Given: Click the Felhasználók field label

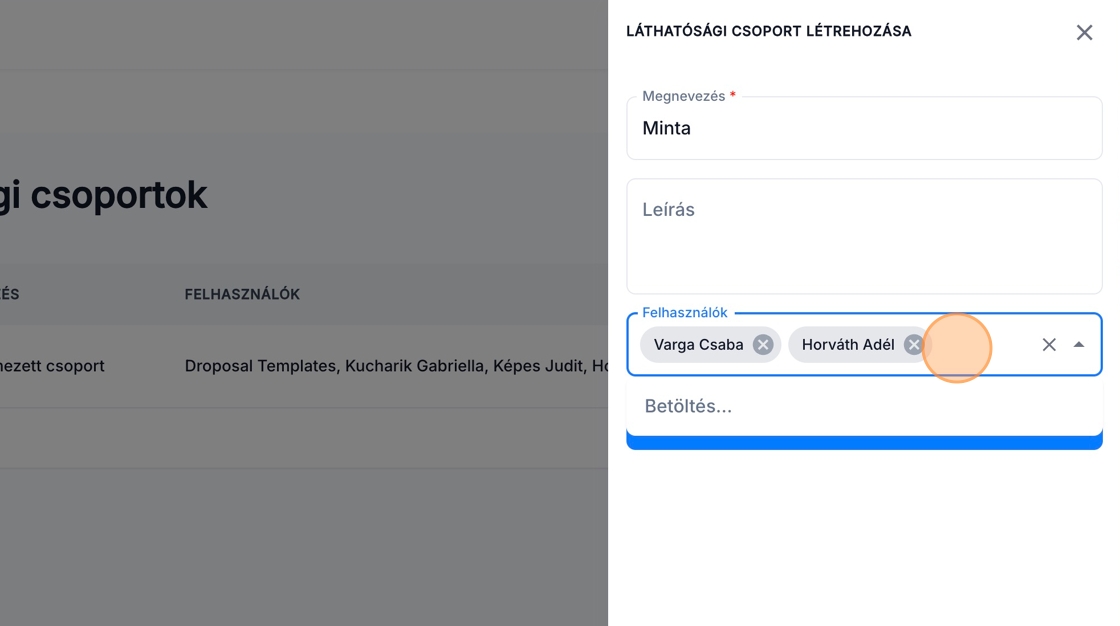Looking at the screenshot, I should click(x=684, y=313).
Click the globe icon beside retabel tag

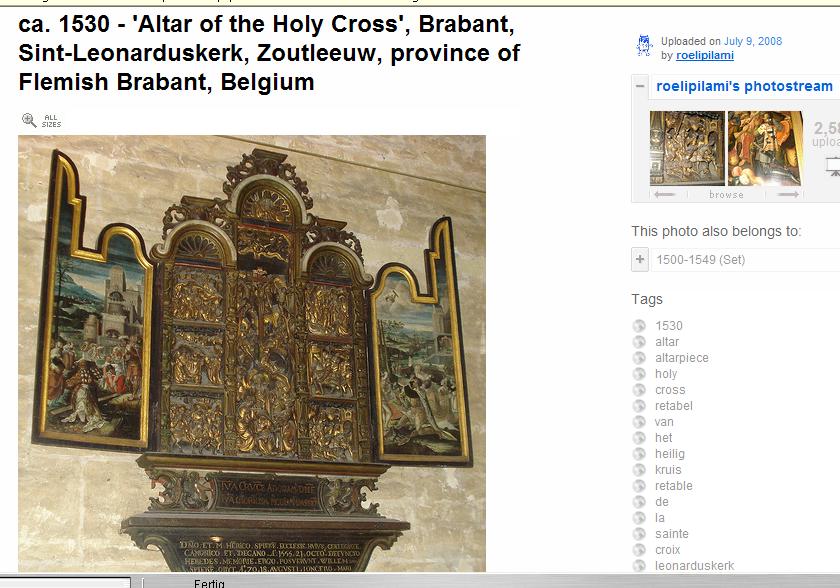click(640, 406)
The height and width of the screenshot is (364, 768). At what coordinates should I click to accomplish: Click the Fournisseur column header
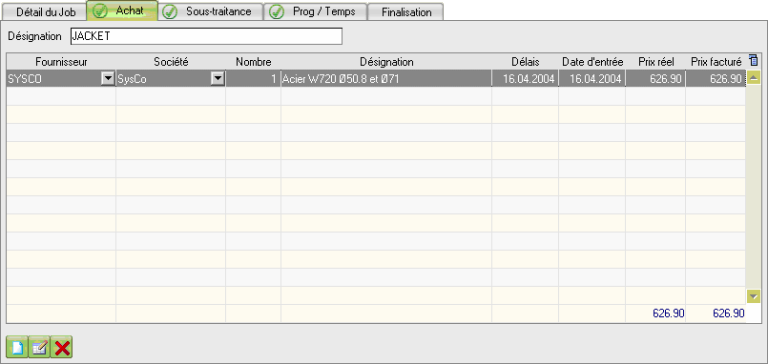(x=61, y=62)
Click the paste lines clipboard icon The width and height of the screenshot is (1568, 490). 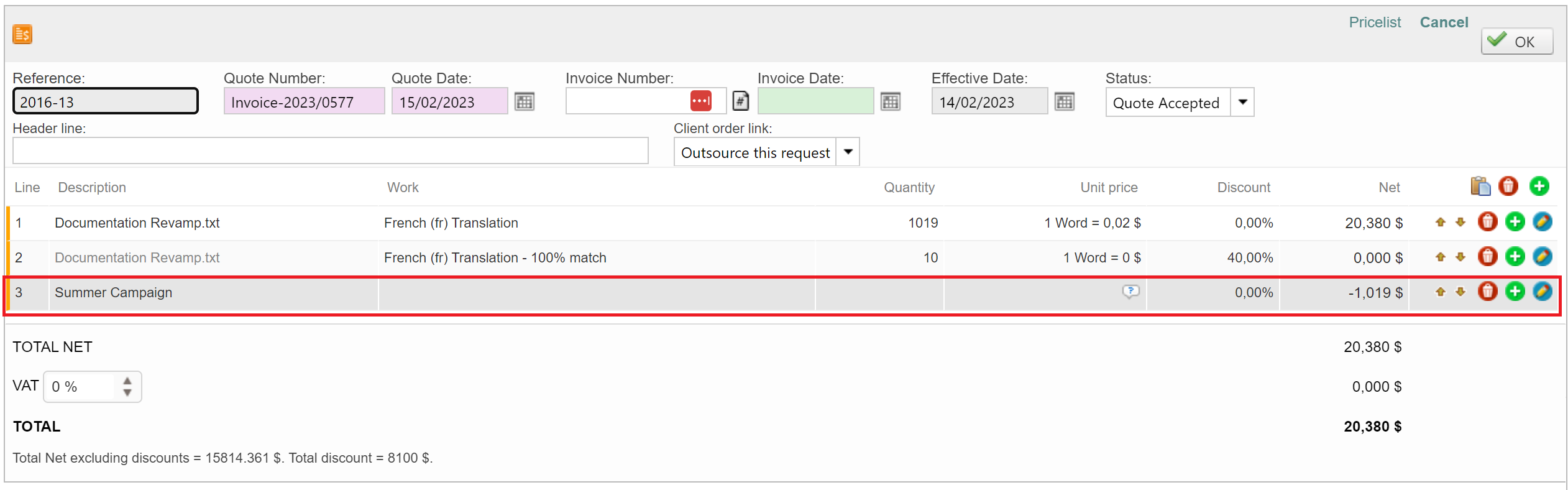[1480, 186]
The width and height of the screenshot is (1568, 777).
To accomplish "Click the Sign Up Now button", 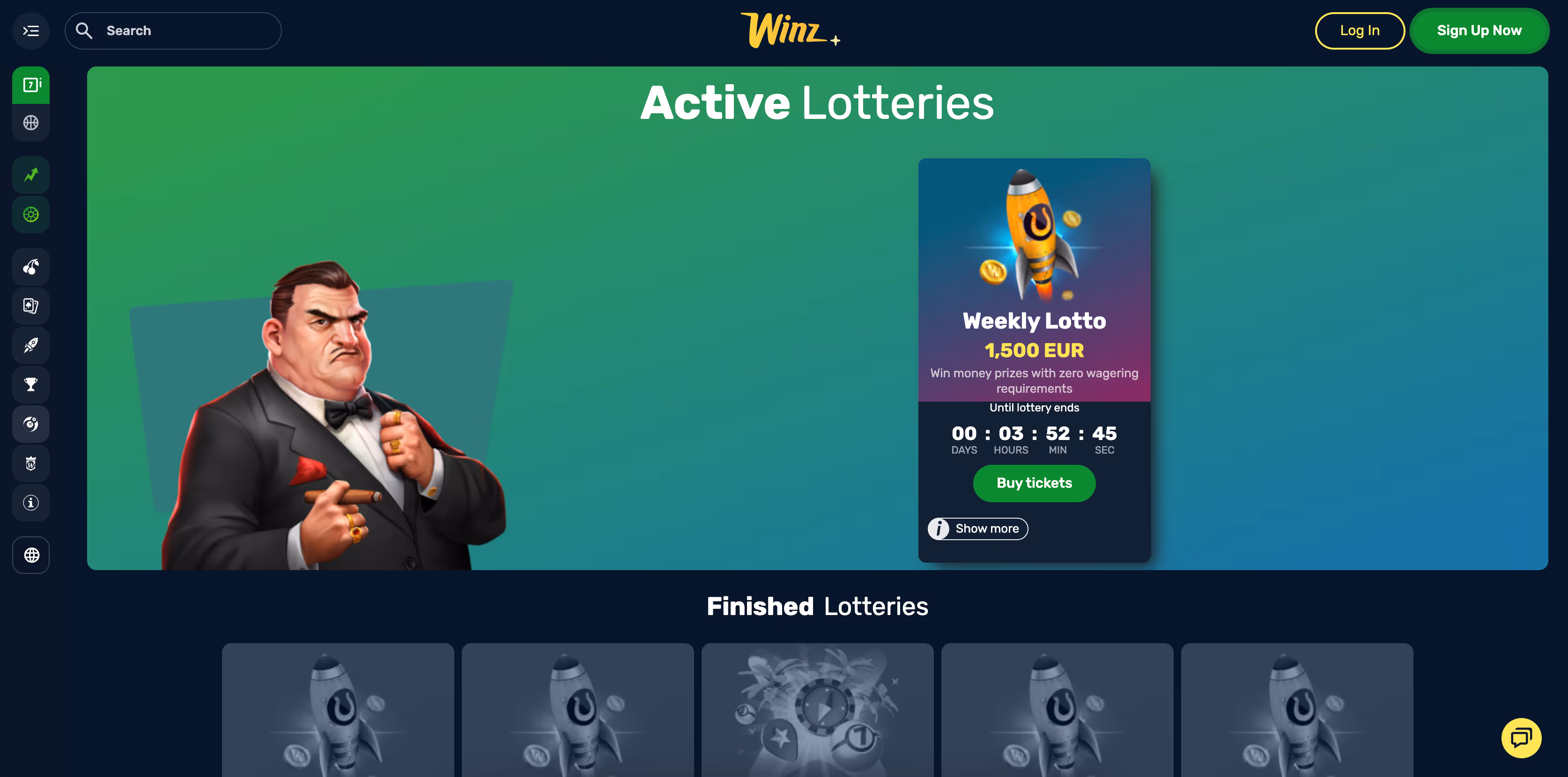I will (x=1479, y=30).
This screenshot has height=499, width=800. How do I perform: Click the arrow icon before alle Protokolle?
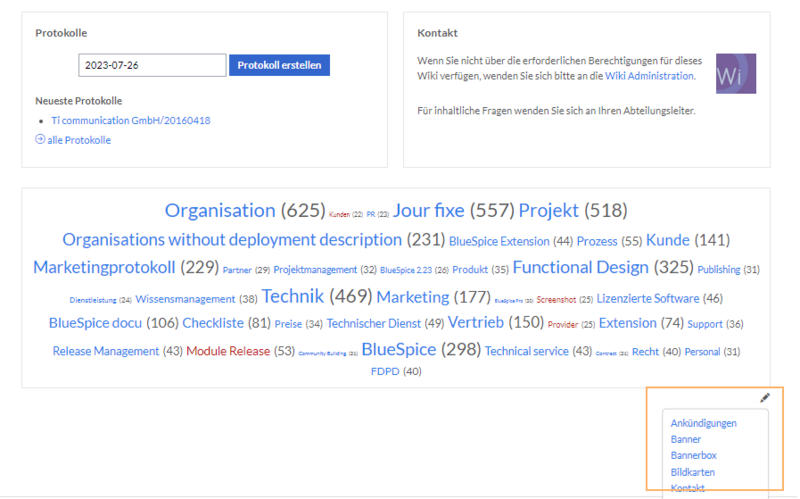[x=40, y=140]
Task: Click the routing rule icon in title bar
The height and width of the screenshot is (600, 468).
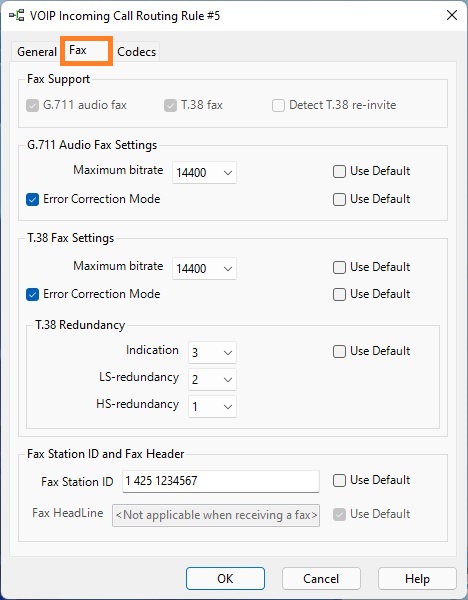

◆ WHAT YOU SHOULD DO
Nothing but the lines from the one that contains "This screenshot has" through the last line of the records belongs in the answer, reproduced exactly, with no pictures.

◆ PROBLEM SOLUTION
This screenshot has height=499, width=800. How do I perform: Click the arrow icon before alle Protokolle?
[x=40, y=140]
Task: Click the routing rule icon in title bar
The height and width of the screenshot is (600, 468).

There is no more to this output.